NATE SILVER: The McDonald’s theory of why everyone thinks the economy sucks.

I wonder how often Jeff Stein and Taylor Lorenz — the authors of a recent Washington Post story on customer perceptions about the economy — eat from chains like McDonald’s and Taco Bell. I’m guessing it’s not very much. Because despite their attempt to frame consumer perceptions about high fast-food prices as “misinformation”, it’s in fact a category where there’s been a big increase in how much consumers are spending, and one that tells us a lot about why Americans are unhappy with the economy overall.

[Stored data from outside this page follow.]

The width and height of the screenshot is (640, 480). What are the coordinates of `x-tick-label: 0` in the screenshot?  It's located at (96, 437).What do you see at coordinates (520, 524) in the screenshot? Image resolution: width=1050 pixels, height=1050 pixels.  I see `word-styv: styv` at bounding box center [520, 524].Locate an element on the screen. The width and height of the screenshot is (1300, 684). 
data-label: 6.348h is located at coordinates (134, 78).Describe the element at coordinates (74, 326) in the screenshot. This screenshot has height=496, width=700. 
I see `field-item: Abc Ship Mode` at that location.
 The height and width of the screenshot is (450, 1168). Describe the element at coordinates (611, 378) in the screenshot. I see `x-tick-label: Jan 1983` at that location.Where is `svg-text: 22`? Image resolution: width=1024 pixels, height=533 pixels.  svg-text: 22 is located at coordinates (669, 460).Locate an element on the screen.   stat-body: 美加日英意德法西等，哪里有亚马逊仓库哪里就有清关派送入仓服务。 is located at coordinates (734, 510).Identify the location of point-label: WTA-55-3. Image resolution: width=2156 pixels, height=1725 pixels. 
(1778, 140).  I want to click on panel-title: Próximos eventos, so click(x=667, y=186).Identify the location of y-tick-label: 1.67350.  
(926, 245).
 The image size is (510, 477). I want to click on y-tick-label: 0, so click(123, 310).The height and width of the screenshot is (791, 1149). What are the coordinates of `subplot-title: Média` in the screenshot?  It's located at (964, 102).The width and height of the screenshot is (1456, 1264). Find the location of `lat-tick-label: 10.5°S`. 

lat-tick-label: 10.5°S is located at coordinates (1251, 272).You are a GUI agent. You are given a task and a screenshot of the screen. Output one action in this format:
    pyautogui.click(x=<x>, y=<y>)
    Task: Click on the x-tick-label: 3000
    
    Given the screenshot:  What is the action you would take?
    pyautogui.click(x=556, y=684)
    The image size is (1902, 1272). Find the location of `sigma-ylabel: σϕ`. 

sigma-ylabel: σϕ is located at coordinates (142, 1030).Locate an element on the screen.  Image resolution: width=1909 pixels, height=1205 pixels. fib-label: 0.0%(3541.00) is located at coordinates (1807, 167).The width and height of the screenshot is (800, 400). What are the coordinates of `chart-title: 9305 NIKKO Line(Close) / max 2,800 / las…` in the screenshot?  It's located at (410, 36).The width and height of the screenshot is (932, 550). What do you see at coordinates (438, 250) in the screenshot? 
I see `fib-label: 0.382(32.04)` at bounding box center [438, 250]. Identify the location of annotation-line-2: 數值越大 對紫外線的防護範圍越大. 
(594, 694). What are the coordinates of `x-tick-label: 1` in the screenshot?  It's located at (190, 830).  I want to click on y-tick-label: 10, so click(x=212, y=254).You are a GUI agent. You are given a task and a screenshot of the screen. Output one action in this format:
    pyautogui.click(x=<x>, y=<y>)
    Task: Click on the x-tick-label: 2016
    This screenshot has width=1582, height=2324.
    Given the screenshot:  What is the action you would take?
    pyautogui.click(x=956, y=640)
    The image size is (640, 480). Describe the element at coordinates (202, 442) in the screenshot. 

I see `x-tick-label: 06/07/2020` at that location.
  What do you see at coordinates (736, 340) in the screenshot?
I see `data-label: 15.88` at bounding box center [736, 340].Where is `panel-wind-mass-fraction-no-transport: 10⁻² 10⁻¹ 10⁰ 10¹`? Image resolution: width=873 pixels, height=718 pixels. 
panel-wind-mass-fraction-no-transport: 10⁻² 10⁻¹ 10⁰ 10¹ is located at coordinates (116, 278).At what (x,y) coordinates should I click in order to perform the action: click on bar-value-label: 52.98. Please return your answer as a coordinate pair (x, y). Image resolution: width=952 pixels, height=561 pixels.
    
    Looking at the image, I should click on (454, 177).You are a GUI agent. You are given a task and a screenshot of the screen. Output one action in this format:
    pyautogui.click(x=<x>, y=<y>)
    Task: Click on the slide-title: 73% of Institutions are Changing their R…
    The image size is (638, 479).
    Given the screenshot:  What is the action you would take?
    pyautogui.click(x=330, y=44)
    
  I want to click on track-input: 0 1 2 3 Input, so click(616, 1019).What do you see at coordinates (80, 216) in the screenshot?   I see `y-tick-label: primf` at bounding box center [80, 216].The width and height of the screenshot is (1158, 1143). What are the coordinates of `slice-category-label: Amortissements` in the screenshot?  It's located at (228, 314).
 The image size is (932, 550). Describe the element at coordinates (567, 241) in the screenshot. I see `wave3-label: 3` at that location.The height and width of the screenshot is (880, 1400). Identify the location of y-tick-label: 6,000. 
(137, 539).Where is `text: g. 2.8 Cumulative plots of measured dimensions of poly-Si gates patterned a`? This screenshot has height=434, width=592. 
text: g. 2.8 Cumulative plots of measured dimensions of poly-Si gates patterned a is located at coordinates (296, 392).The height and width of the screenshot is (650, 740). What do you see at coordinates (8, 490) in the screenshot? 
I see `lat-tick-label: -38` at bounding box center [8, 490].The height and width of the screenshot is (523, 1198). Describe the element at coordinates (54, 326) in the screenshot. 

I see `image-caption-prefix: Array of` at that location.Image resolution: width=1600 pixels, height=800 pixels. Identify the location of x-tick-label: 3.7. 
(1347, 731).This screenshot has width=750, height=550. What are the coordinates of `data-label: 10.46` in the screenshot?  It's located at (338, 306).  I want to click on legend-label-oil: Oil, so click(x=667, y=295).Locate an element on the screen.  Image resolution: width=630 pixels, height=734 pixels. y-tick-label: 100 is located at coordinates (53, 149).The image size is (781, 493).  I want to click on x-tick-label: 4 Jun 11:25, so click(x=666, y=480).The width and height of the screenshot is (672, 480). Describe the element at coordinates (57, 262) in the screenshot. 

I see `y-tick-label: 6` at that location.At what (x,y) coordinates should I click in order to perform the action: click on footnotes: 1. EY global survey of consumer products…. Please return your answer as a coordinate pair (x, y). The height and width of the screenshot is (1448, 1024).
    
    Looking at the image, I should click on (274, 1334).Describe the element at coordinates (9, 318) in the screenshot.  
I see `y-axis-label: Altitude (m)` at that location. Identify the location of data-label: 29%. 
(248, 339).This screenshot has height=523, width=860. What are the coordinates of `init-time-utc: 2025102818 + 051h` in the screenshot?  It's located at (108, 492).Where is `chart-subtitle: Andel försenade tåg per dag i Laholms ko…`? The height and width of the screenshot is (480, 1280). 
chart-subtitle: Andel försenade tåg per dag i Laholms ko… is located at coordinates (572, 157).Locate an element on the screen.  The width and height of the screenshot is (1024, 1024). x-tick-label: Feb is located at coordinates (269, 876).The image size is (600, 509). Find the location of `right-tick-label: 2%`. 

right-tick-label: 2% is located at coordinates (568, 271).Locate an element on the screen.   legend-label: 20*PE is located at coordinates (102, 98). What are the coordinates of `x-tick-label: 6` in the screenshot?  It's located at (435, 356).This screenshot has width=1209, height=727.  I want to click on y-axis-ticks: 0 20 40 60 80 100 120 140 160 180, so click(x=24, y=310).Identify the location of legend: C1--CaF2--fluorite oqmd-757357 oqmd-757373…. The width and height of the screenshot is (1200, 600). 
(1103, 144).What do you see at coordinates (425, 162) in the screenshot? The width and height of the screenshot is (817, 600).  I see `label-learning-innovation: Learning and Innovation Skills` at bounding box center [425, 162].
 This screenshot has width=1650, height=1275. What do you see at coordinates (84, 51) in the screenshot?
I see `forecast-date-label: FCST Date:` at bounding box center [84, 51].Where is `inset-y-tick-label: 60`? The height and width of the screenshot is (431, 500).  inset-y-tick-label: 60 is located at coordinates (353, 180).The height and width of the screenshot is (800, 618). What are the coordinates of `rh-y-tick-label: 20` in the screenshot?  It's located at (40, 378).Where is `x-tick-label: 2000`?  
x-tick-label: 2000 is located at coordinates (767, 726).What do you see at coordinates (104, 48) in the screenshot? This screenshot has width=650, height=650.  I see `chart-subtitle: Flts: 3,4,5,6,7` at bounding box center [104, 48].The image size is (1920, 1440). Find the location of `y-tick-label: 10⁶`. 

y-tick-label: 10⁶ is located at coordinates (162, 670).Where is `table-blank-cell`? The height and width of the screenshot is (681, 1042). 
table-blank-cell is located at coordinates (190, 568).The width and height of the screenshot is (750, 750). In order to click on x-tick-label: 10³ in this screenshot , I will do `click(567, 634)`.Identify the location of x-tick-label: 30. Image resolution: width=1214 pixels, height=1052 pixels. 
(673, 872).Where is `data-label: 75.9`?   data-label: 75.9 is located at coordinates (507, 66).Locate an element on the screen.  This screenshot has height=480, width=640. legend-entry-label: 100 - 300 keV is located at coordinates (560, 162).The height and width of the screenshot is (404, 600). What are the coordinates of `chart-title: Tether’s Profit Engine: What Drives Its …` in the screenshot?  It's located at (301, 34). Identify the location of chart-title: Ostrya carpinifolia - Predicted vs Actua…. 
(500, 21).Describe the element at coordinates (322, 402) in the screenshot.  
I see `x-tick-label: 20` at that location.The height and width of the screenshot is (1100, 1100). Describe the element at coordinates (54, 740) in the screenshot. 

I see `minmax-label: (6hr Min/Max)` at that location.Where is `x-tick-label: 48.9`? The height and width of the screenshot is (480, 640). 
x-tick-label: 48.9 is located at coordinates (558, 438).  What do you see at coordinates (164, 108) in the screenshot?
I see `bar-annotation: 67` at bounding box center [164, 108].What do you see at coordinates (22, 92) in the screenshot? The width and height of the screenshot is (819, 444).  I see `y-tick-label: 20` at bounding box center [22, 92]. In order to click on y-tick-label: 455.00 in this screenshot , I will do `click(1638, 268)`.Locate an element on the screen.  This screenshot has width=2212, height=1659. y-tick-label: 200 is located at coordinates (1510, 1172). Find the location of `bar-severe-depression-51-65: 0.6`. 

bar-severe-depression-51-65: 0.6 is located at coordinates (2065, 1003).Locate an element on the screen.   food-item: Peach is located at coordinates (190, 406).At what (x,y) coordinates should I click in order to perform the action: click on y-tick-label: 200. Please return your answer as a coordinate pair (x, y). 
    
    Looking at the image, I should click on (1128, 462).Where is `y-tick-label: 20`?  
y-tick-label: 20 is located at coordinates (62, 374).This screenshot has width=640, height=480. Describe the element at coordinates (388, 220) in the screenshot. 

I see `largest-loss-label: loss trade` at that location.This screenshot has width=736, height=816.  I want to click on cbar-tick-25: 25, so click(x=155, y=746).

Well, Taylor Lorenz. But read the whole thing, which is quite interesting. Another excerpt:

Inflation — the price of a fixed basket of goods — increased a lot during this period: by 16 percent. But consumption increased by considerably more than that: by 25 percent. That’s right. From December 2020 through June 2023, Americans’ financial outlays increased by 25 percent. It’s not just that the fixed basket of goods was getting more expensive — they’re also putting more in their baskets.3

Now, it’s also true that consumption generally increases at a faster rate than inflation — as Americans get wealthier, they have more money to spend in real dollars. However, over the past few years, between higher prices for the same goods, clever strategies to get you to spend more, algorithmically-driven price discrimination, and pandemic-driven changes in spending habits — for instance, people who work from home are paying more for housing — Americans are really draining their batteries to zero. Here is the personal savings rate, which is now hovering at about 3 percent — about as low as it’s ever been save for a similar stretch just before the financial crisis.

I think people know more about how they’re doing than WaPo writers earning six figures.